EXERCISE INPUTS:
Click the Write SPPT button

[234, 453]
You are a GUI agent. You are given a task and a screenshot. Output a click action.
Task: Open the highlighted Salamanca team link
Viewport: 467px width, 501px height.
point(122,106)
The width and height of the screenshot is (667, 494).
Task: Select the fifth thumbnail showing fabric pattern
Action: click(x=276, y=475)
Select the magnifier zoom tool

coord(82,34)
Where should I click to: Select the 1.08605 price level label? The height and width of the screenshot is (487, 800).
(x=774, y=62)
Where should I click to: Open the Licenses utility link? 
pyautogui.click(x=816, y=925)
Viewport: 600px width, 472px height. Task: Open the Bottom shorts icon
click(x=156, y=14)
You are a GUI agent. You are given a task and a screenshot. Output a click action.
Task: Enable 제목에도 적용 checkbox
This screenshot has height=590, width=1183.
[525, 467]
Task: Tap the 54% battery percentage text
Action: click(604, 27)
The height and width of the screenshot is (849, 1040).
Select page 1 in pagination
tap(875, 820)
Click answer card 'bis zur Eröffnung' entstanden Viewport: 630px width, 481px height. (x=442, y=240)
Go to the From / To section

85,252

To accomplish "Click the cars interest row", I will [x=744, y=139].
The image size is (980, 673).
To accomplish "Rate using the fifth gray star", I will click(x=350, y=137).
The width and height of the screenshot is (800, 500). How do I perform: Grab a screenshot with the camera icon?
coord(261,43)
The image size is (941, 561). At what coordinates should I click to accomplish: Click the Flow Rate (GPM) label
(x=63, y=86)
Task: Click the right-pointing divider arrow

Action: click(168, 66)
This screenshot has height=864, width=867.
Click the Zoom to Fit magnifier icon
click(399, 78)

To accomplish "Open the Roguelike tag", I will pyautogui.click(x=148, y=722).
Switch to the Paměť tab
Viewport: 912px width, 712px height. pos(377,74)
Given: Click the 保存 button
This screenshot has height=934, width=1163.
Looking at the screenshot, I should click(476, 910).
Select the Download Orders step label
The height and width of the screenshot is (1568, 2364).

TASK DETAILS: All of the lines above must be returned exactly.

RESPONSE TO THE EXERCISE:
Click the Write SPPT button

[234, 453]
You are a GUI agent. You are given a task and a screenshot. Output a click action.
Task: Open the highlighted Salamanca team link
Viewport: 467px width, 501px height.
point(122,106)
The width and height of the screenshot is (667, 494).
Task: Select the fifth thumbnail showing fabric pattern
Action: click(x=276, y=475)
Select the magnifier zoom tool

coord(82,34)
Where should I click to: Select the 1.08605 price level label? The height and width of the screenshot is (487, 800).
(x=774, y=62)
Where should I click to: Open the Licenses utility link? 
pyautogui.click(x=816, y=925)
Viewport: 600px width, 472px height. Task: Open the Bottom shorts icon
click(x=156, y=14)
You are a GUI agent. You are given a task and a screenshot. Output a click action.
Task: Enable 제목에도 적용 checkbox
This screenshot has height=590, width=1183.
[525, 467]
Task: Tap the 54% battery percentage text
Action: click(604, 27)
The height and width of the screenshot is (849, 1040).
Select page 1 in pagination
tap(875, 820)
Click answer card 'bis zur Eröffnung' entstanden Viewport: 630px width, 481px height. (x=442, y=240)
Go to the From / To section

85,252

To accomplish "Click the cars interest row", I will [x=744, y=139].
The image size is (980, 673).
To accomplish "Rate using the fifth gray star", I will click(x=350, y=137).
The width and height of the screenshot is (800, 500). How do I perform: Grab a screenshot with the camera icon?
coord(261,43)
The image size is (941, 561). At what coordinates should I click to accomplish: Click the Flow Rate (GPM) label
(x=63, y=86)
Task: Click the right-pointing divider arrow

Action: click(168, 66)
This screenshot has height=864, width=867.
Click the Zoom to Fit magnifier icon
click(399, 78)

To accomplish "Open the Roguelike tag", I will pyautogui.click(x=148, y=722).
Switch to the Paměť tab
Viewport: 912px width, 712px height. pos(377,74)
Given: Click the 保存 button
This screenshot has height=934, width=1163.
Looking at the screenshot, I should click(476, 910).
Select the Download Orders step label
The height and width of the screenshot is (1568, 2364).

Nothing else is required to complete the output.